Task details: Copy out each of the following entries verbatim, leaving every line unchanged.

Data under study:
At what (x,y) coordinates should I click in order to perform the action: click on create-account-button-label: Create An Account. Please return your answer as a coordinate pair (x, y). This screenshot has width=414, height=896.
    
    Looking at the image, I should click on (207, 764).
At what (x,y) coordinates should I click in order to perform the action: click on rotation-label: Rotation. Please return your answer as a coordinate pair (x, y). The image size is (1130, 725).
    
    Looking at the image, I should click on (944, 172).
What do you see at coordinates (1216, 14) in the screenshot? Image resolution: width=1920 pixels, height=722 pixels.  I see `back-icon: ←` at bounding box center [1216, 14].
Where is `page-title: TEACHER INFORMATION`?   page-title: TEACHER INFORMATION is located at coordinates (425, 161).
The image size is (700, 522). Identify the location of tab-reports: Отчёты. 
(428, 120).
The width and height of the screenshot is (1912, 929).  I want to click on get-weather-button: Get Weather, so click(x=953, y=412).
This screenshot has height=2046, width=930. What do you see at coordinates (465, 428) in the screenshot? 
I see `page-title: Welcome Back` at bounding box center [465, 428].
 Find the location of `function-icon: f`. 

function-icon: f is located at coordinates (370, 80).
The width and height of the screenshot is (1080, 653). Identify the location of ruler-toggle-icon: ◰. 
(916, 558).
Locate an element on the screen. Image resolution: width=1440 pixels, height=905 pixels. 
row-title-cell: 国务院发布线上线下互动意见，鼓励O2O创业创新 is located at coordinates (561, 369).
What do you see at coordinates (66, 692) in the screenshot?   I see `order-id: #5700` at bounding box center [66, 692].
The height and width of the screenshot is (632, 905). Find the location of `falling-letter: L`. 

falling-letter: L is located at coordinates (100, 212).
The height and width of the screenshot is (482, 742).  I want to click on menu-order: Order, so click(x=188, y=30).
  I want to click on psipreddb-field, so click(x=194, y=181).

Result of the exercise:
At what (x,y) coordinates should I click in order to perform the action: click on create-account-button-label: Create An Account. Please return your answer as a coordinate pair (x, y). This screenshot has width=414, height=896.
    
    Looking at the image, I should click on (207, 764).
At what (x,y) coordinates should I click in order to perform the action: click on rotation-label: Rotation. Please return your answer as a coordinate pair (x, y). The image size is (1130, 725).
    
    Looking at the image, I should click on (944, 172).
What do you see at coordinates (1216, 14) in the screenshot? Image resolution: width=1920 pixels, height=722 pixels.  I see `back-icon: ←` at bounding box center [1216, 14].
Where is `page-title: TEACHER INFORMATION`?   page-title: TEACHER INFORMATION is located at coordinates (425, 161).
The image size is (700, 522). Identify the location of tab-reports: Отчёты. 
(428, 120).
The width and height of the screenshot is (1912, 929).  I want to click on get-weather-button: Get Weather, so click(x=953, y=412).
This screenshot has height=2046, width=930. What do you see at coordinates (465, 428) in the screenshot? 
I see `page-title: Welcome Back` at bounding box center [465, 428].
 Find the location of `function-icon: f`. 

function-icon: f is located at coordinates (370, 80).
The width and height of the screenshot is (1080, 653). Identify the location of ruler-toggle-icon: ◰. 
(916, 558).
Locate an element on the screen. Image resolution: width=1440 pixels, height=905 pixels. 
row-title-cell: 国务院发布线上线下互动意见，鼓励O2O创业创新 is located at coordinates (561, 369).
What do you see at coordinates (66, 692) in the screenshot?   I see `order-id: #5700` at bounding box center [66, 692].
The height and width of the screenshot is (632, 905). Find the location of `falling-letter: L`. 

falling-letter: L is located at coordinates (100, 212).
The height and width of the screenshot is (482, 742).  I want to click on menu-order: Order, so click(x=188, y=30).
  I want to click on psipreddb-field, so click(x=194, y=181).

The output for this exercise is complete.